My understanding of machine learning in general is that this is not how it works, and rather it uses a neural network for a lot of what it does (which isn't merely picking the closest arbitrary text in its training set), though I don't know details about NLP specifically. I am aware that some activities involve ranking the similarity of particular texts, and picking the closest matches (that's how embeddings get used for providing context to prompts), but I didn't think that's how the underlying models operate when, say, asked the question I asked it.
Regarding the rest of your remarks, the aim isn't necessarily perfection. You listed some other possible outputs, but the fact is that it didn't offer these options, and instead it offered the correct one, and it seems that a system that uses ChatGPT + something else can provide an improvement over ChatGPT on its own (with the downside being that it requires more resources to provide those answers).
Is the other "completely valid and possible output" you provided actually likely? Even a human could possibly make the mistakes you list, but possible doesn't mean probable, and being possible doesn't take away from the results of such a hybrid system being an improvement over ChatGPT on its own.
I didn't think guarantees are the game here. Achieving something closer to what humans are (and even some humans struggle with logic and mathematics), and even exceeding it in some places, would be of immense value.

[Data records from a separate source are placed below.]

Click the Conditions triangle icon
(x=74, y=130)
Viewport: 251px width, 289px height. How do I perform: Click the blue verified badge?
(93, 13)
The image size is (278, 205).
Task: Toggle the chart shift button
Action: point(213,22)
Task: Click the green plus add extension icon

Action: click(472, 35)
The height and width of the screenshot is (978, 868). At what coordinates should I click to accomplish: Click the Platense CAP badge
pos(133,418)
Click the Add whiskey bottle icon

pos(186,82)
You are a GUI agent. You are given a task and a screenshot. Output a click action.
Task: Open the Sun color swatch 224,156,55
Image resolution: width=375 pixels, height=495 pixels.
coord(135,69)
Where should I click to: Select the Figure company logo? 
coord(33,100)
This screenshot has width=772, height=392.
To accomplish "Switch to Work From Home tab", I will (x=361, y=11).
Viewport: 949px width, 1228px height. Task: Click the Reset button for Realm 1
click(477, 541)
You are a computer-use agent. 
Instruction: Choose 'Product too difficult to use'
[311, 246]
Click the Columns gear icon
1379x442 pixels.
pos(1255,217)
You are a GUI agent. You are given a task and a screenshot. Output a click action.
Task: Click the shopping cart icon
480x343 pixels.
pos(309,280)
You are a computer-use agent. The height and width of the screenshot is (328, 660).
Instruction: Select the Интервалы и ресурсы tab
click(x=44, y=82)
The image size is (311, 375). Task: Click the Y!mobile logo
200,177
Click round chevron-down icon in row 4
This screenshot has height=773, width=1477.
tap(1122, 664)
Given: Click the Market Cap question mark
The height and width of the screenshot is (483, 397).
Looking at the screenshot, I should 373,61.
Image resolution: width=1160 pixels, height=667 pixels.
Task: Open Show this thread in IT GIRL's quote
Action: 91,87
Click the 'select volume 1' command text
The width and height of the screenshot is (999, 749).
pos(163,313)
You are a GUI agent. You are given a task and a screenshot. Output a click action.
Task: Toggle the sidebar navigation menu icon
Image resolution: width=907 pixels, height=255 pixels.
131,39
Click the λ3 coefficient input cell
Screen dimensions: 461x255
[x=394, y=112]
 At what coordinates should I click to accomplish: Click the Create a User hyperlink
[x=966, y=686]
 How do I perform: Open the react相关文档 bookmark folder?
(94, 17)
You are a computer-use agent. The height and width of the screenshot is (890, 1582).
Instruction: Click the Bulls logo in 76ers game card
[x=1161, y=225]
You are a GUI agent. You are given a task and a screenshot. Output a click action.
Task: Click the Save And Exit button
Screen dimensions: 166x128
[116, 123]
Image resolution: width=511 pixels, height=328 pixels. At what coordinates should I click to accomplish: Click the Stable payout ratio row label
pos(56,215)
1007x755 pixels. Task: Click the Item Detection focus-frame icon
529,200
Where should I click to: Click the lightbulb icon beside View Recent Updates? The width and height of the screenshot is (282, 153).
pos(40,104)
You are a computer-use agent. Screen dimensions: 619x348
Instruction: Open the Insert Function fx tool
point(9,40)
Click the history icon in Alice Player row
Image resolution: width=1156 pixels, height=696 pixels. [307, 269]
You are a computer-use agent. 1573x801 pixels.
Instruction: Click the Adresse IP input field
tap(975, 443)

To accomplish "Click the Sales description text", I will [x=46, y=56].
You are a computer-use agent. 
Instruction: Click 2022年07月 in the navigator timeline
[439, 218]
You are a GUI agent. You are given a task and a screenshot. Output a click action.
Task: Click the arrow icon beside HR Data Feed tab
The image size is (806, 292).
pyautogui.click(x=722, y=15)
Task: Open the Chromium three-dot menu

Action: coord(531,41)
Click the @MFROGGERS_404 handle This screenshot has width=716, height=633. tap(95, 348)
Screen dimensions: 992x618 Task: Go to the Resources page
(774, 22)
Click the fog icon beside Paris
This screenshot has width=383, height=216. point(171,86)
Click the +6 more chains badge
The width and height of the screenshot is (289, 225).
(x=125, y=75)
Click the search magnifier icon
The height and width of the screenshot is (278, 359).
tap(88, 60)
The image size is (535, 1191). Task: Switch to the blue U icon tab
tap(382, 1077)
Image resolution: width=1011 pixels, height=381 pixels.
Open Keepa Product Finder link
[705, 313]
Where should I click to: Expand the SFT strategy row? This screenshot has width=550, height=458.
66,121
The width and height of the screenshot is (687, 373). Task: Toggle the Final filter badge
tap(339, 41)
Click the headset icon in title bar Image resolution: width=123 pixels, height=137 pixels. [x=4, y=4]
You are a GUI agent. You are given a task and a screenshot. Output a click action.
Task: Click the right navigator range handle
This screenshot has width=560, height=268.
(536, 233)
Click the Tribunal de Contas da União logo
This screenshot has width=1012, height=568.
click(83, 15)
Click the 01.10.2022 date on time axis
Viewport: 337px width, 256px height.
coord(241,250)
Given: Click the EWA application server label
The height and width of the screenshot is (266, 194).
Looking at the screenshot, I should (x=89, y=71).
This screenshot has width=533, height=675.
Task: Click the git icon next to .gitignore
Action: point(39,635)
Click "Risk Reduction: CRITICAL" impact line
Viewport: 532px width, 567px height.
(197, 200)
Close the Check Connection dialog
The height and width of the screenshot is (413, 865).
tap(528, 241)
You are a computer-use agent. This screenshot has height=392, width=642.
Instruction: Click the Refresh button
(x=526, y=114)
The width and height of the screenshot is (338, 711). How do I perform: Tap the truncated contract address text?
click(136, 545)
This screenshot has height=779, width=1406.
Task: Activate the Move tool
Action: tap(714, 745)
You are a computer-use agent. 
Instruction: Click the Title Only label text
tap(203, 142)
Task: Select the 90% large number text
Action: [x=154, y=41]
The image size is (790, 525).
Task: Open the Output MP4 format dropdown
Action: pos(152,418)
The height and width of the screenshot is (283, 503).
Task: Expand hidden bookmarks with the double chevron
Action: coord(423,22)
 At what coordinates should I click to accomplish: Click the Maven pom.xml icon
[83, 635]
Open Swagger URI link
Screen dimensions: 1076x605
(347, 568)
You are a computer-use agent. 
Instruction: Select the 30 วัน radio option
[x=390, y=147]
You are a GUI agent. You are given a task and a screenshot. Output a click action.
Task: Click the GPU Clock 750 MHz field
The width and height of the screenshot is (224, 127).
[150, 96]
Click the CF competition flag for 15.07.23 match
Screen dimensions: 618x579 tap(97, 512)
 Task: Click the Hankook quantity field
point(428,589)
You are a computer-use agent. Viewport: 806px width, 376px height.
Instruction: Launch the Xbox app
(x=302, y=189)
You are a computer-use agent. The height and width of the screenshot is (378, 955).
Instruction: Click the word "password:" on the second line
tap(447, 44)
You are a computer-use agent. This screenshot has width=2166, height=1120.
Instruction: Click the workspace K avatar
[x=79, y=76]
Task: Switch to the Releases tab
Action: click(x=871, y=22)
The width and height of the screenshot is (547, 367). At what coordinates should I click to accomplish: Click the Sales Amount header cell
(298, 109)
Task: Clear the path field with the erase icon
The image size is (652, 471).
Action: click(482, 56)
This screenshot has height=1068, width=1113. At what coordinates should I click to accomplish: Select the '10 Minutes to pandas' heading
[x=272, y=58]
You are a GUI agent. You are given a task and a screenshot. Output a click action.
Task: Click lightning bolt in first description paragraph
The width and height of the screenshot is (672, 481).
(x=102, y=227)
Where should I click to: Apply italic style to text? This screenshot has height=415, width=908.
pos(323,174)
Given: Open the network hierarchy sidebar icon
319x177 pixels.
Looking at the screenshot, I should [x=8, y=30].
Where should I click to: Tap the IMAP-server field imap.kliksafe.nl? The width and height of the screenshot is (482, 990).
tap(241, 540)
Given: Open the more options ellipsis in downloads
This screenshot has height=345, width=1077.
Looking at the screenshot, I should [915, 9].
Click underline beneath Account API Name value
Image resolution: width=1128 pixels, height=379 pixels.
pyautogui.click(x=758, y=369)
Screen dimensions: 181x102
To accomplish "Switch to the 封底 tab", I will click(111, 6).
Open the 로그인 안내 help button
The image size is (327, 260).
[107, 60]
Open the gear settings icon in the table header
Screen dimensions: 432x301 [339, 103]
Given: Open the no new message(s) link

> ChatGPT cannot do anything at all without making a guess, because "guess" is everything that ChatGPT is
Is this different to what humans do? There are accounts of the brain where it takes sensory input, updates an internal model, and makes predictions (guesses) about what inputs it expects to receive. Getting better at guessing might be the right game to play. i.e., it's not a criticism to say it's guessing, because that's what these models are trying to do. If it can guess reasonably well when a question is mathematical or logical, and can guess reasonably well about how to structure a mathematical or logical equation or statement based on that text, then that could be fed into another system to produce a more accurate answer.